If only there was a language which allowed one to express instructions for a computer to execute which was nearly unambiguous, precise, deterministic, and containerized such that the computer would do exactly what you told it to.

...

Oh wait.

Yes, the above was referring to programming languages. Which is what prompts are, essentially. It's just a different (and more verbose) way of instructing the computer on what to do. It also has a solution space of infinity and is ambiguous enough that there is no way to secure it because there are infinite combinations of saying anything imaginable. All prompt injections do is prove this point, over and over and over again, and "prompting" an LLM is just reverse-engineering programming languages in the worst possible way. I suspect that we will eventually have no other choice but to revert to using programming languages because they are the only way to get the kind of protections that people are trying to come up with with all these containerization and virtualization systems (which inevitably fail).

busssard 2 hours ago | parent | prev [-]

lakera is trying to solve it, but its going to be a battle similar to virus and antivirus in the past.

CoastalCoder 3 hours ago | parent | prev | next [-]

I share your worries.

Unfortunately, this may be akin to the situation of "The market can stay irrational longer than you can stay solvent."

zmmmmm 2 hours ago | parent | prev | next [-]

> I'm flabbergasted that Anthropic and OpenAI aren't more worried about these attack vectors. It feels like amateur hour

I share your concern but it's not a correct characterisation to say they are not taking it seriously:

https://www.anthropic.com/engineering/how-we-contain-claude

My concern is people aren't even addressing this at the right level. People are currently thinking at the level of "how do I build a VM to contain this one agent" when this is actually a "design a whole new OS" level problem.

int3trap 38 minutes ago | parent | prev | next [-]

Got a link to your project? I'm working on something that could make use of something like this.

osigurdson 2 hours ago | parent | prev | next [-]

Does containerization help much here? If it's a code tool then presumably it needs access to your code files (read / write). Maybe there are use cases for it of course.

dvt 2 hours ago | parent [-]

WASI provides a very nice mental model where you can mount, e.g., /input, as read-only, and where every mutation is saved in /output or what-not. At least that's my favorite contract: input files remain untouched, but we can copy them and do whatever we want with them in /scratch or /output (which the user can later investigate and make sure nothing went horribly wrong while still having backups).

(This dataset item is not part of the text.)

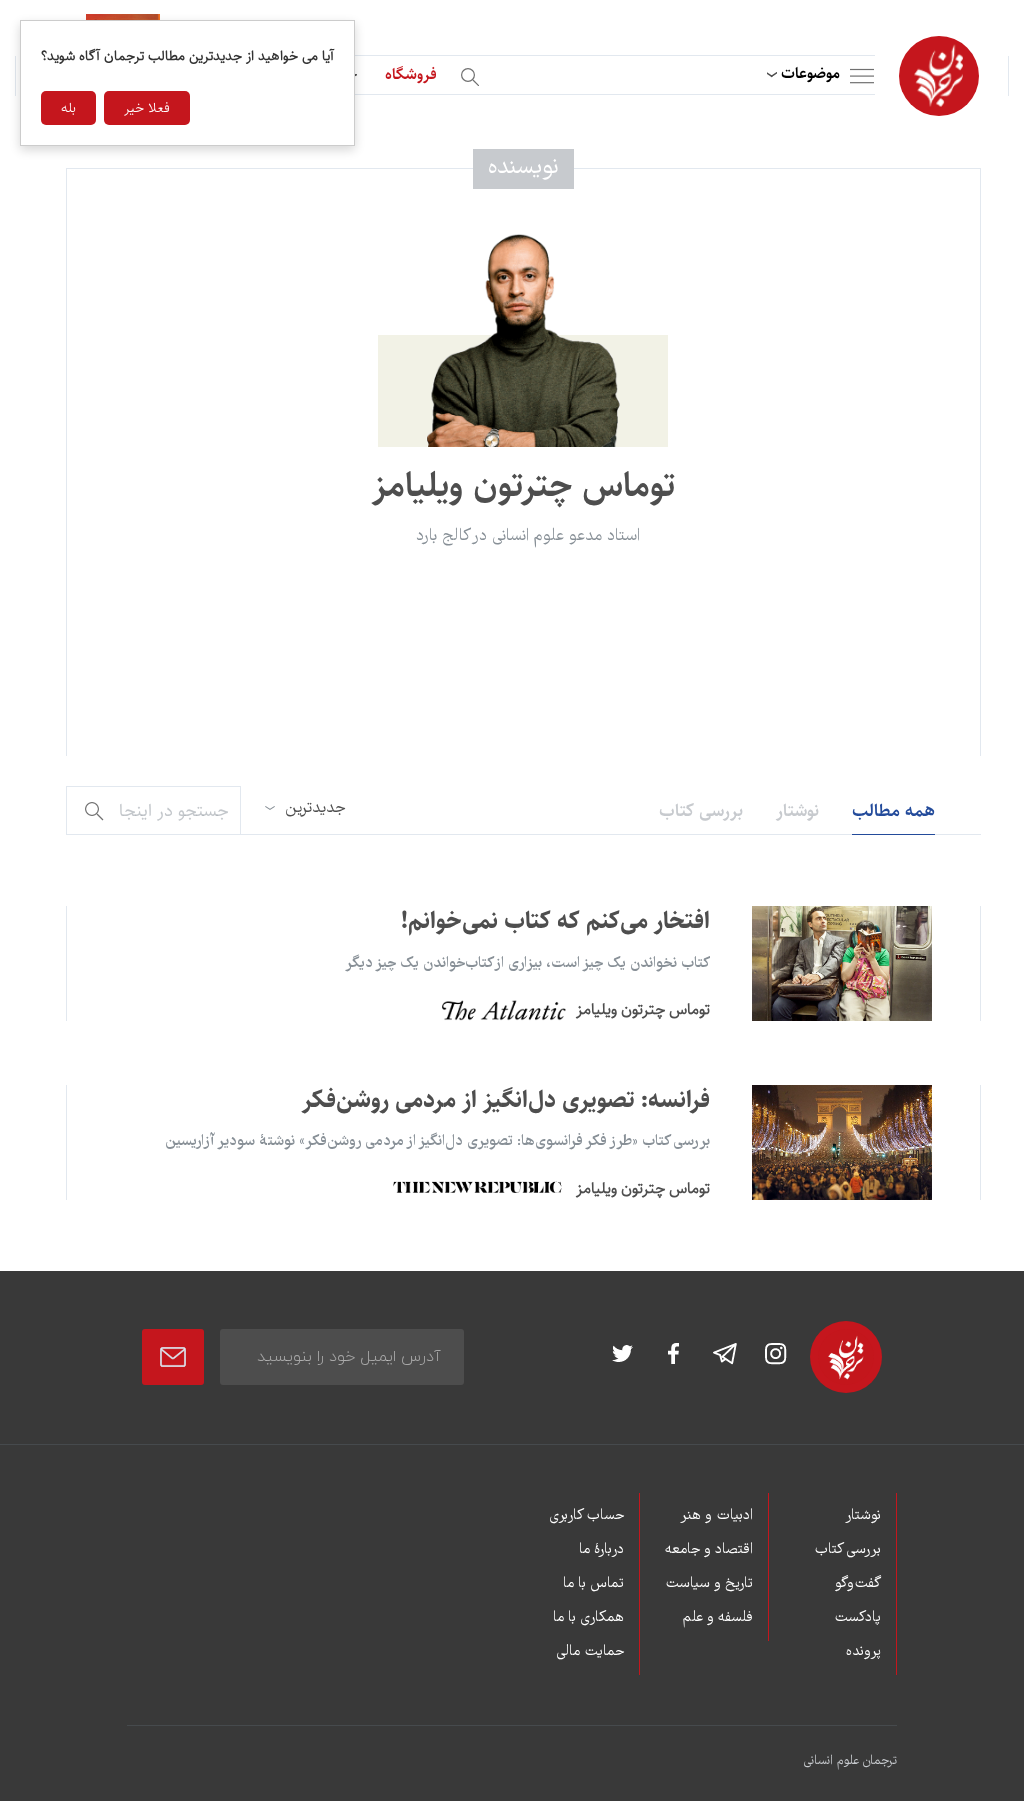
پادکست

torben-friis 3 hours ago | parent | prev | next [-]

>"Read this PDF" installs a pdf reader executable.

How does this work regarding Macos notarization btw?

dvt 3 hours ago | parent | next [-]

I was actually curious, on my Mac, it uses `gs -q -sDEVICE=txtwrite -o output.txt input.pdf` (not sure why I have Ghostscript installed, maybe Adobe?) to read a PDF, and on my PC it just rawdogs `pdftotext`.

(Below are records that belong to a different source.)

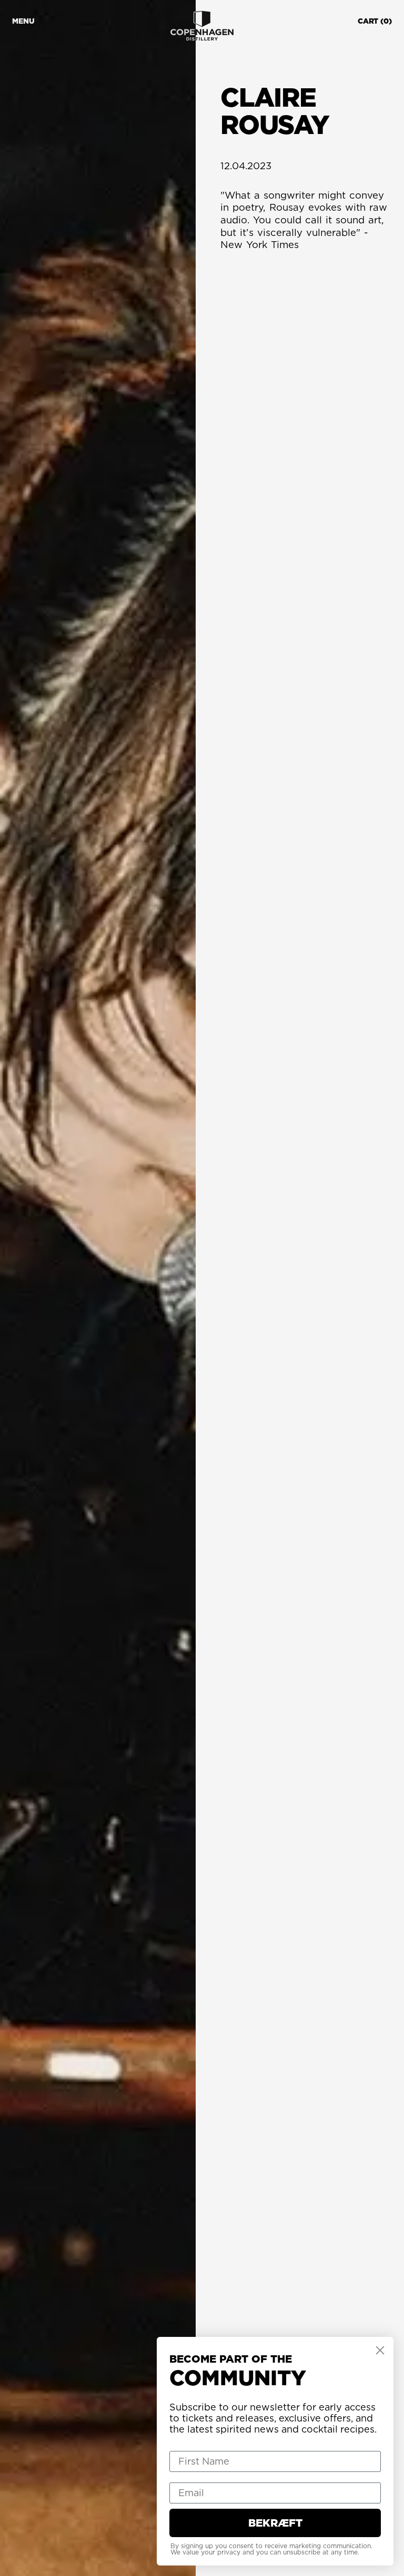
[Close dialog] (380, 2350)
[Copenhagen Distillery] (202, 26)
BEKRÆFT (275, 2523)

fragmede 3 hours ago | parent | prev [-]

What does notarization have to do with that? You or ChatGPT or whatever download a signed and already notarized binary.

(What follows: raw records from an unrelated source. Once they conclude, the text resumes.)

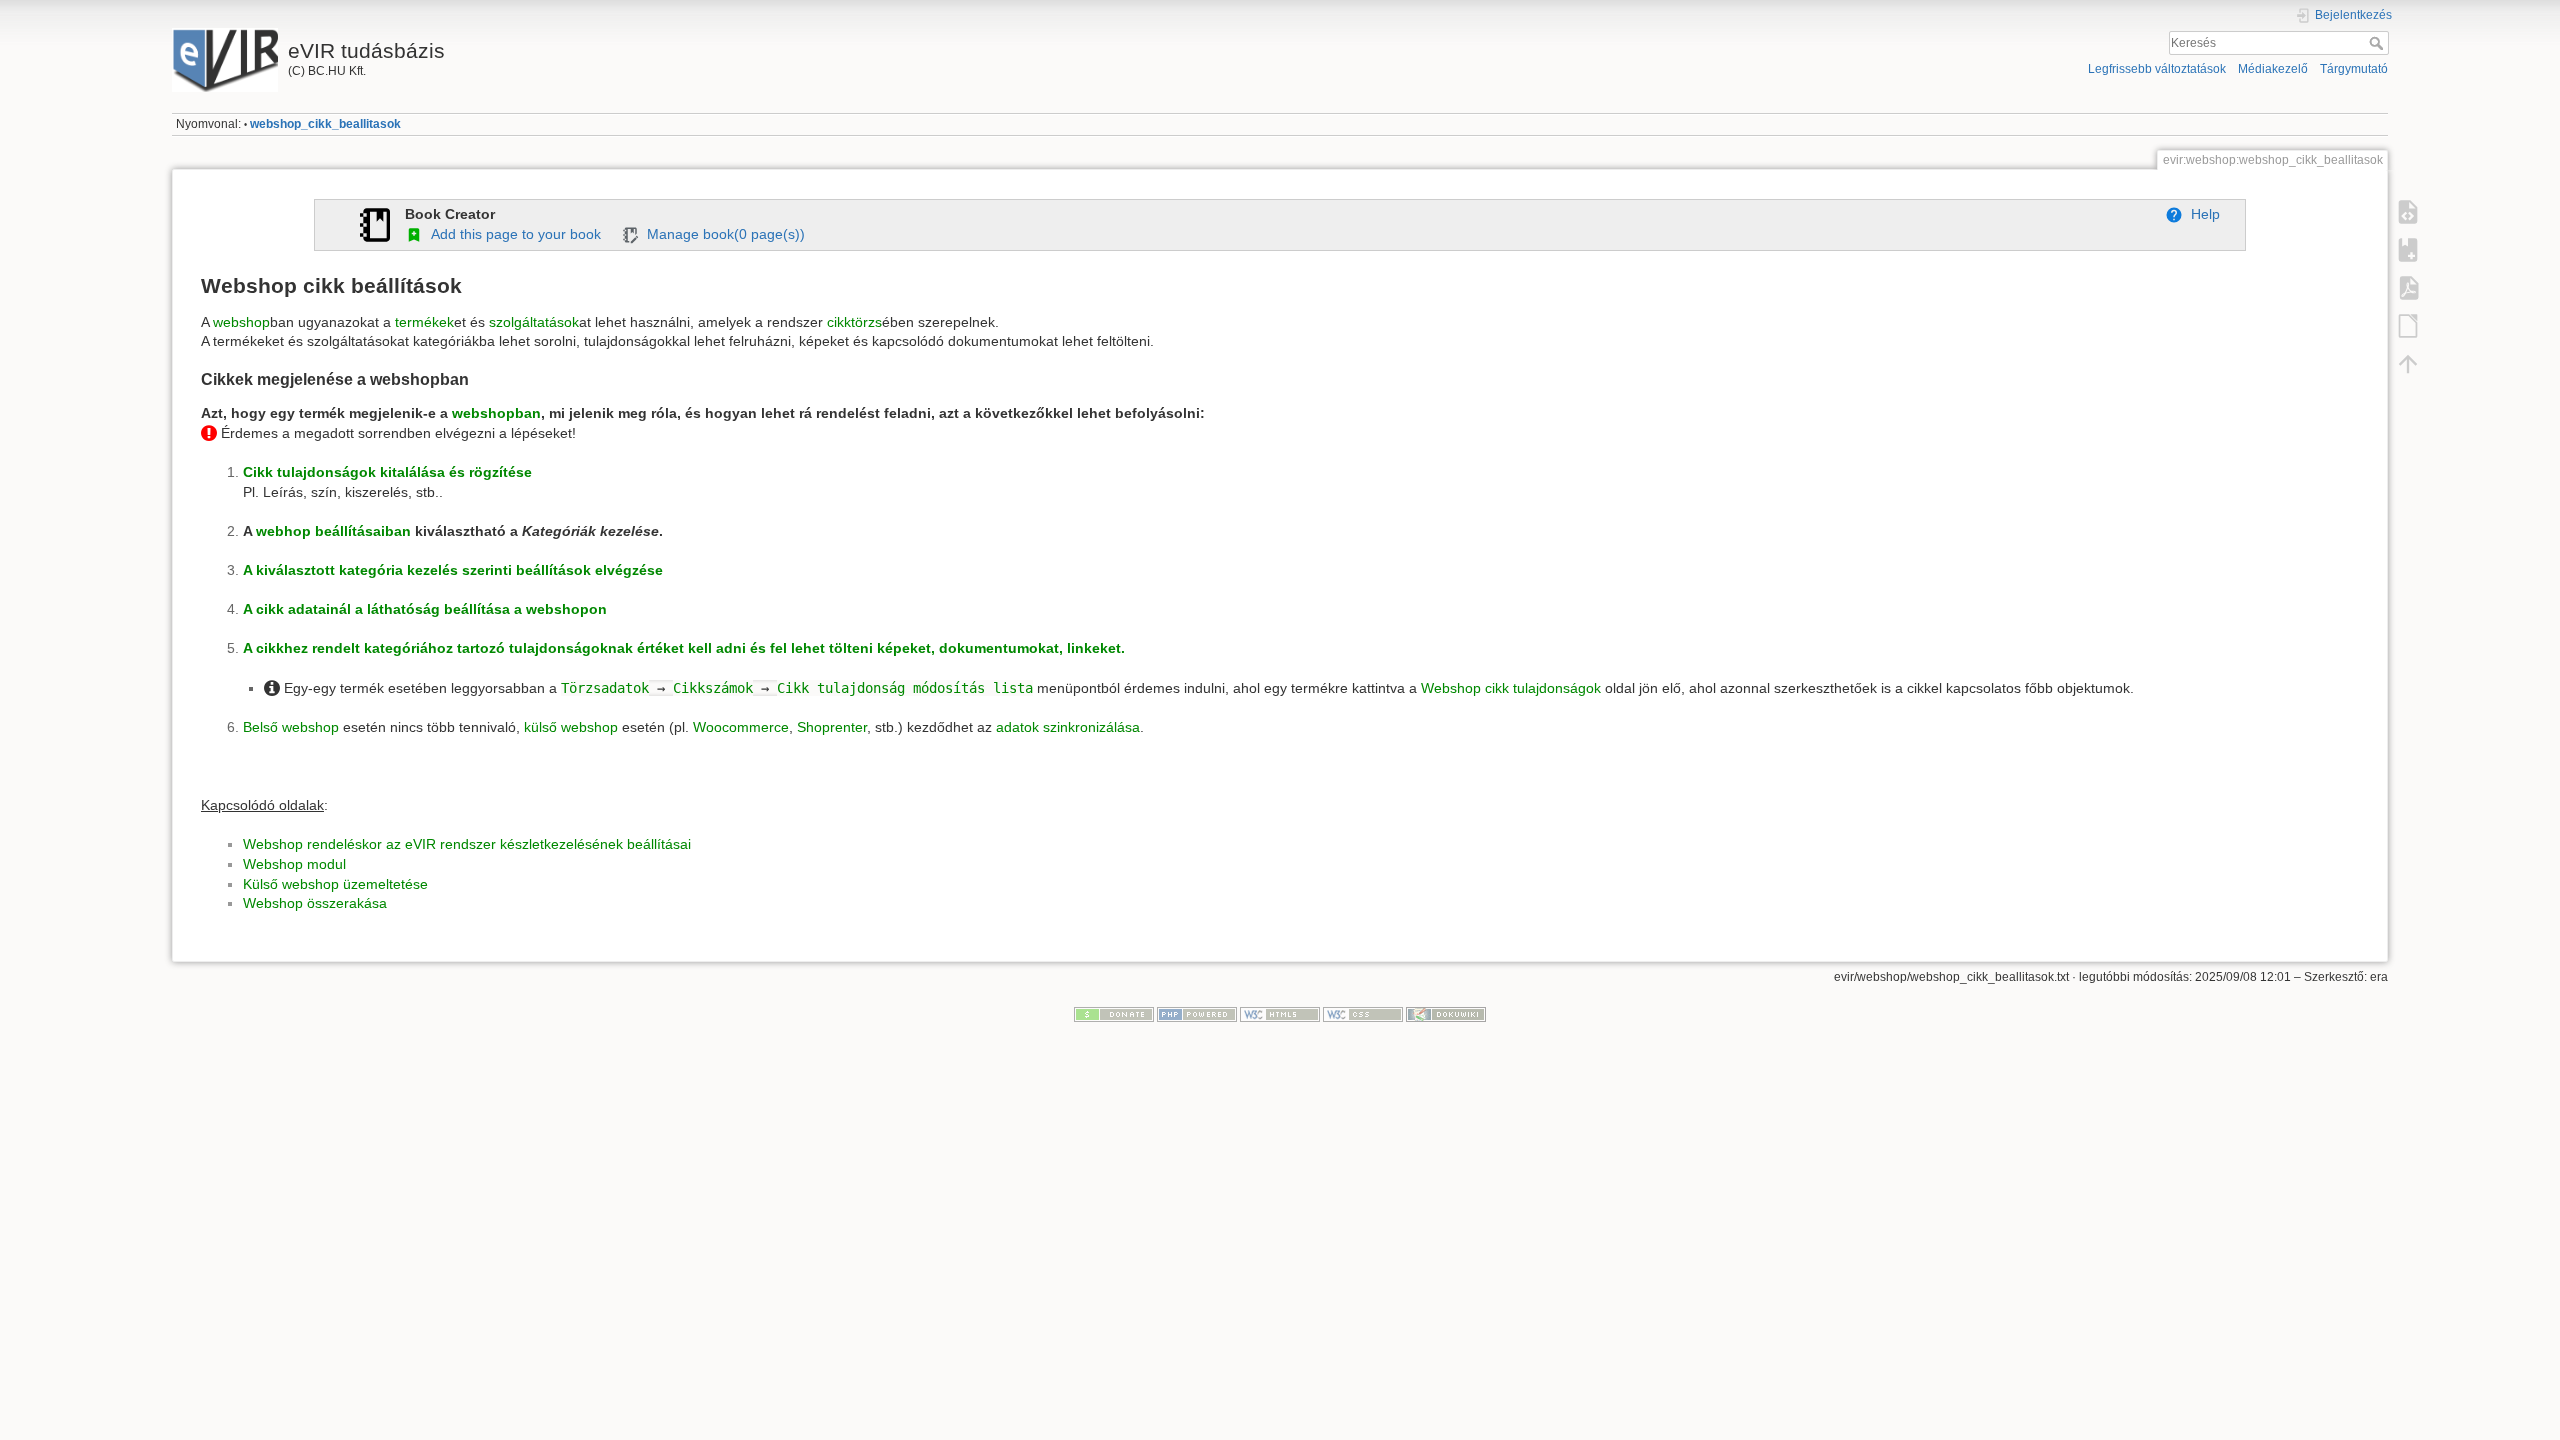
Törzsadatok (605, 688)
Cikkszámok (713, 688)
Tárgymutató (2354, 69)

torben-friis 3 hours ago | parent [-]

That was kind of my question, whether it was restricted to downloading notarized apps (which is at least something) or whether they were circumventing that somehow.

fragmede 3 hours ago | parent [-]

Locally compiled code doesn't need to be notarized, if that's what you're asking. Or a dose of xattr -d.

HPsquared 2 hours ago | parent | prev | next [-]

Local and containerised, without internet access.

zmmmmm 2 hours ago | parent [-]

effectively, that means it's a VM not a container

because sharing the kernel ultimately means all the devices come along for the ride which give all kinds of fancy ways to communicate with the outside world - network is just the start

I think micro-VMs are the future here, but they need heavy adaptation from their current usage.

bossyTeacher 3 hours ago | parent | prev [-]

> I'm flabbergasted that Anthropic and OpenAI aren't more worried about these attack vectors. It feels like amateur hour.

"Move fast. Break things." on steroids.